Paralegal di sini menyangkut kualitas, sehingga paralegal yang dimaksud adalah
kemampuan seseorang (sikap, pengetahuan, keahlian) dalam kegiatan advokasi
non-litigasi. Dalam pengertian ini paralegal diposisikan sebagai kader
penggerak komunitas, yang bekerja di arena advokasi. Berbeda dengn kegiatan
community-development yang
berorientasi pada peningkatan pendapatan maupun peningkatan keahlian
semata-mata.
Paralegal sebagai Kader Komunitas
Pendidikan
paralegal diperlukan untuk memastikan tujuan advokasi adalah memecahkan
persoalan, dan akhirnya memberdayakan rakyat. Metode pembelajaran yang relevan
adalah pendidikan rakyat (popular-education).
Metode ini lebih mengutamakan proses saling belajar untuk mencapai tujuan
bersama. Saling belajar berarti, menyadari bahwa setiap individu memiliki
potensi dan pengetahuan yang kontekstual; menghargai prinsip kesetaraan, dan;
bersepakat untuk bertindak bersama memecahkan persoalan. Oleh karenanya, hasil-hasil
dari suatu rangkaian pendidikan itu bervariasi.
Jatidiri
seorang paralegal adalah pembelaan dan pelayanan, yang dilakukan secara
partikelir maupun dibawah organisasi berbadan hukum. Sebagai ilustrasi, berikut
ini adalah beberapa profil penggerak komunitas yang memiliki kualitas seorang
paralegal.
(1) Pettadewi Dg.
Bangkala. Mulai berjuang mempertahankan tempat tinggalnya di Karuwisi pada
tahun 1997. Perempuan paruh baya ini dikenal ahli dalam memediasi kasus-kasus
warga miskin. Pengetahuannya dibentuk oleh pengalaman langsungnya sebagai
korban penggusuran kampung Karuwisi tahun 2003. Dg Bangkala menjadi inspirasi
banyak masyarakat miskin yang terancam penggusuran, seperti di Bontoduri,
Kassi-kassi, kampung Pisang, Buloa, Lepping. Sejak tahun 2004, Dg. Bangkala
tinggal di Pallangga kabupaten Gowa, sebuah rumah yang dibeli dari uang hasil
kompensasi.
(2) Hasnia Dg. Caya.
Dikenal sebagai aktivis KPRM, seumuran dengan Dg. Bangkala. Sejak tahun 2002, Dg
Caya menjadi penggerak kelompok Tabungan Harian (daily savings) untuk membeli tanah lantaran tinggal di rumah
kontrakan bersama suami yang buruh bangunan dan 9 anaknya. Dalam sepuluh tahun
terakhir, dia berperan aktif sebagai mediator pengaduan masyarakat miskin menyangkut
akses pelayanan kesehatan, raskin, anak sekolah, akte kelahiran, KDRT, dll.
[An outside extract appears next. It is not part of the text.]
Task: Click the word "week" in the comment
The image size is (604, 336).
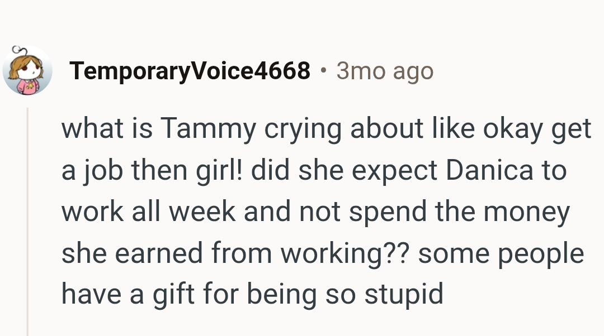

Namanya populer di kalangan pejabat birokrasi dan Walikota. Sejak tahun 2004
membeli tanah dan membangun rumah, yang dibeli dari tabungan keluarga.
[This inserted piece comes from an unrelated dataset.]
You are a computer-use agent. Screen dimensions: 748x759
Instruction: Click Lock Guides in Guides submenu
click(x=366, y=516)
(3) Salmah Dg. Kebo. Janda
60-an tahun yang pekerjaan sehari-harinya adalah tukang jahit kampungan. Dia yang dikenal apik membuat catatan harian
dan pembukuan keuangan organisasi secara manual. Dari pengalaman
berorganisasinya, Dg. Kebo dipilih warganya menjadi ketua RT. Dari keahliannya
pula, Dinas Sosial memberikan bantuan 10 mesin jahit, yang kemudian dikelola
bersama sahabatnya Dg. Nur. Dengan 10 mesin itu, ibu-ibu rumah tangga
sekitarnya bekerja sambilan menjahit pakaian)
(4) Dg. Sampara.
Tukang kayu yang digelari arsitek kampung oleh jaringan Arsitek Komunitas
(ARKOM). Bersama Dg Tuppu, kepala tukang dari Bontoduri menginspirasi 50-an
warga Bungkutoko Kendari untuk merekonstruksi perumahan pasca sengketa. Dg.
Sampara menjadi penggerak utama dalam pilot program land-sharing dan penataan pemukiman warga Kampung Pisang di Maccini
Sombala.
(5) Emmy, salah
seorang korban penggusuran kampung Karuwisi pada tahun 2003. Dengan uang ganti
rugi yang diterimanya, dia membeli sepetak tanah rawa di jalan Beringin kampung
Kassi-kassi. Sejak tahun 2006, bersama iparnya (Dg. Bangkala), Emmy berjualan
barang campuran di jalan Pettarani Ujung. Pada sekitar tahun 2009, lokasi
jualannya terancam penggusuran oleh Satpol PP Pemerintah Kota Makassar, Bersama
KPRM dan sejumlah mahasiswa dia mempertahankan lokasi jualannya, yang kemudian
didukung PKL lainnya. Dan, sejak itu, Emmy didaulat menjadi kordinator PKL
jalan Pettarani.
(6) Dg. Musu, lelaki
paruh baya, warga jalan Beringin kampung Kassi-kassi yang menggerakkan
perlawanan warga selama bersengketa dengan seorang pengusaha real-estate. Dg.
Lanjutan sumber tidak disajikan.